Gosto tanto de Paris.
A melhor cidade quando se está apaixonado, a pior quando não se está.”

PATRÍCIA REIS, jornalista e escritora portuguesa (1970 -), in
Chave de entendimento para uma sinfonia perdida”, Ed. Expresso, 2018 


(fotos PIXABAY)

15 julho, 2024

Pétala nº 3826

"as palavras são armas, como metralhadoras"
(Sándor Márai, in  “Libertação”)


"(Não são as palavras que distorcem o mundo, é o medo e a vontade. As palavras são corpos transparentes, à espera de uma cor. O medo é a lembrança de uma dor do passado. A vontade é a crença num sonho do futuro. Não são as palavras que distorcem o mundo, é a maneira como entendemos o tempo, somos nós.)”
JOSÉ LUÍS PEIXOTO, escritor português (1974-), in “Em teu ventre”, Ed. Quetzal, 2015

“Se tivesse de dizer qual a maior invenção humana, diria: a palavra. É uma ferramenta fundamental na construção da nossa humanidade. É um motor de busca, um telescópio, um radar, um sensor para a grande pergunta que somos. E é a mediação para o encontro fundamental connosco mesmos, com o outro e com o Todo Outro que é Deus.”
JOSÉ TOLENTINO MENDONÇA , cardeal, teólogo e poeta português (1965-) em entrevista Christiana Martins, publicada na revista "E", do jornal Expresso de 22 Abril Dezembro 2023

“… para as coisas mais importantes da vida as palavras são muito poucas. O que é que podemos dizer sobre Deus? Nada. Eu, pelo menos, não consigo. O que é que podemos dizer sobre o amor? Quase nada. Não temos palavras para isso. O que é que podemos dizer acerca da morte, para além do óbvio? Nada. Mas em literatura é possível dizer um pouco mais.
Mesmo que não se use a palavra Deus, pode-se sentir o toque do que podemos chamar Deus. Pode-se descrever uma relação amorosa de maneira verdadeira. A literatura serve para dizer o que não se consegue dizer de outra maneira.”
JON FOSSE, romancista, dramaturgo, poeta norueguês (1959-), em entrevista a José Riço Direitinho, publicada na revista “Ípsilon” do jornal Público de 22 Março 2024.
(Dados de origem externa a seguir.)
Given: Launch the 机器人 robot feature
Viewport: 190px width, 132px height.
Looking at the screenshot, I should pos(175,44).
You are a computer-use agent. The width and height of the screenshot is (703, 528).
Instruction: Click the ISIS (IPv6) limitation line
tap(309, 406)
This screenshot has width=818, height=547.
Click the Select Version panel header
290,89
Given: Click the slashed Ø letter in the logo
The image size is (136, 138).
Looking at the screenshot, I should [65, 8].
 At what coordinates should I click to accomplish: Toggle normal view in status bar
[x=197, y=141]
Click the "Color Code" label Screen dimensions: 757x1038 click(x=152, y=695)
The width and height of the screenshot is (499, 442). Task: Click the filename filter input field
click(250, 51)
"A vida é assim, está cheia de palavras que não valem a pena, ou que valeram e já não valem, cada uma que ainda formos dizendo tirará o lugar a outra mais merecedora, que o seria não tanto por si mesma, mas pelas consequências de tê-la dito."
JOSÉ SARAMAGO, escritor português (1922-2010)
Prémio Nobel de Literatura, 1998



Obras de MANUEL CARGALEIRO, ceramista e pintor português (1927-2024)


08 julho, 2024

Pétala nº 3825

"Walter Benjamin disse que um anjo nos recorda tudo o que esquecemos."
(Enrique Vila-Matas, in "Paris Nunca se Acaba")
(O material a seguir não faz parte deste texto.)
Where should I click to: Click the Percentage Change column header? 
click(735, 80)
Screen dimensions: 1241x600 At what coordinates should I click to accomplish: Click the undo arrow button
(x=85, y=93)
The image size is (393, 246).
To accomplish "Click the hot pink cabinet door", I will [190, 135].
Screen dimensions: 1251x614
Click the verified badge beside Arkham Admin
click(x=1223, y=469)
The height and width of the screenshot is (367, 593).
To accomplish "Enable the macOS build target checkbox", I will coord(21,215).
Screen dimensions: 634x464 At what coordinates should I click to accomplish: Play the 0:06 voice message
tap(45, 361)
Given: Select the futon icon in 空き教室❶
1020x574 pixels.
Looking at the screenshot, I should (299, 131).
“Não é por envelhecermos que esquecemos.”

“Uma lembrança nunca morre, apenas adormece.”

VALÉRIE PERRIN, escritora francesa (1967-), in "A breve vida das flores", Ed. Presença, 2022


"A memória é voluntária e o esquecimento também.”

"A minha maneira de lidar com a memória é confiar-lhe unicamente aquilo que ela depois tem orgulho em recordar.”
 
“Dizem que, à medida que envelhecemos, nos lembramos melhor dos primeiros anos. Eis uma das muitas e grandes ciladas que nos aguardam: a vingança senil.” 
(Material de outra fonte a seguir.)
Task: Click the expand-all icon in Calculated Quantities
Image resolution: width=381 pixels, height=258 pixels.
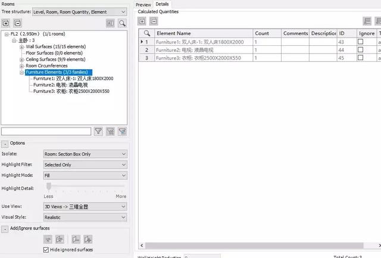Action: pos(142,21)
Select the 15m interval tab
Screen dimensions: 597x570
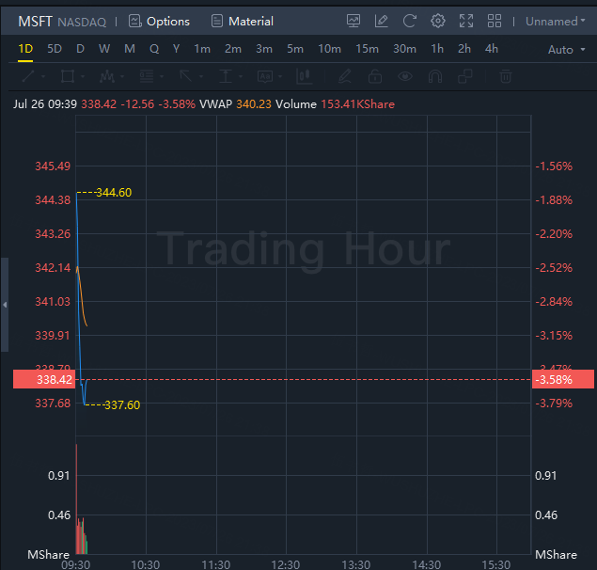pyautogui.click(x=367, y=49)
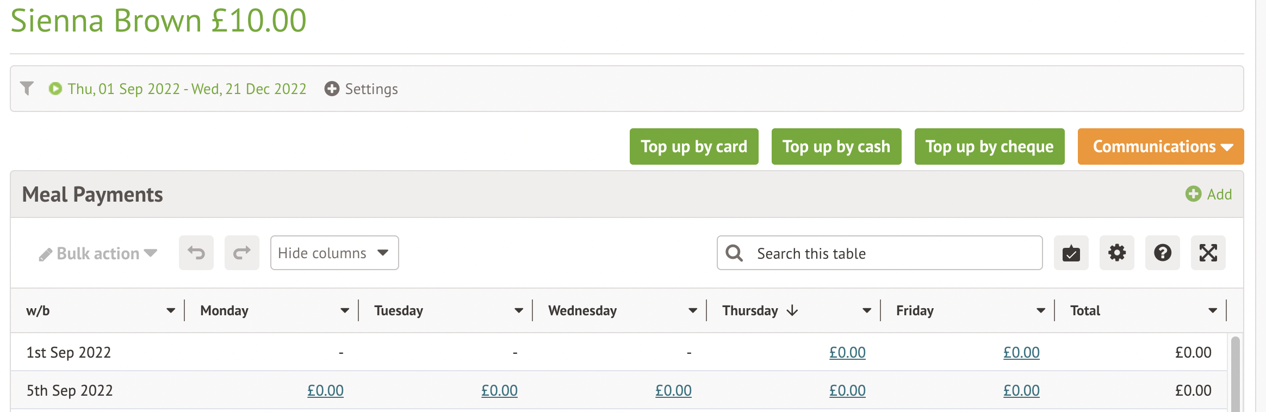Open the Communications dropdown menu

click(1161, 146)

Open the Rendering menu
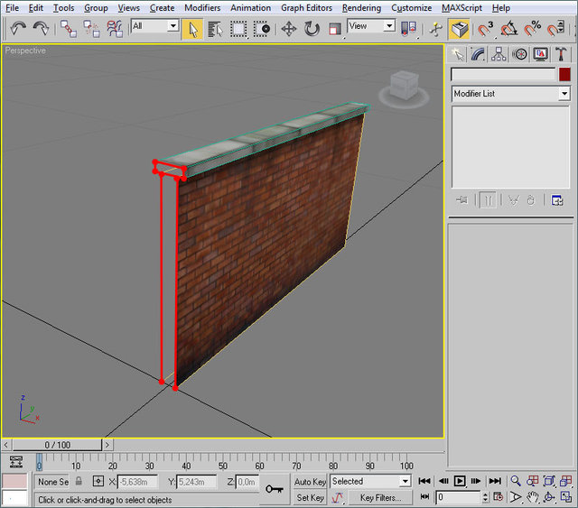tap(361, 8)
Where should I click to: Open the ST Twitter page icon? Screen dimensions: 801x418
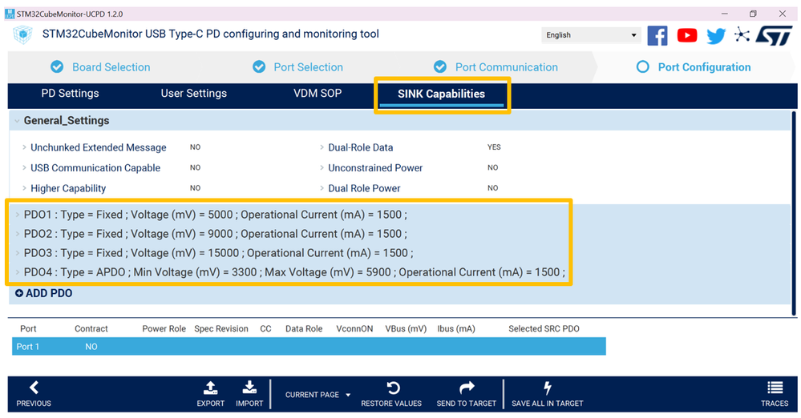[715, 35]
JULIAN BARNES, escritor inglês (1946-), in “Amor & Cª”, Ed. Quetzal, 2023 


“… os velhos, como tirando isso não têm mais nada para fazer, contam o passado como ninguém. Não vale a pena procurar nos livros ou nos filmes: como ninguém.”

“… quando um velho morre é uma biblioteca que arde…”

VALÉRIE PERRIN, escritora francesa (1967-), in "os esquecidos de domingo", Ed. Presença, 2023


(Fotos: PORTUGAL/Cascais - São Pedro do Estoril, 2024)

01 julho, 2024

Pétala nº 3824

“Quando começo a escrever nunca sei nada do que me vai chegar. 
É deixar-me ir até onde a história me levar.”
(Jon Fosse, in Ípsilon, 22 Março 2024)
 

"De que passado parecem fugir eles? Inseparáveis desde o dia em que se conheceram, quando Asle era tocador de violino e a sua música era como o canto do pai de Alida, sabem que só se têm um ao outro..."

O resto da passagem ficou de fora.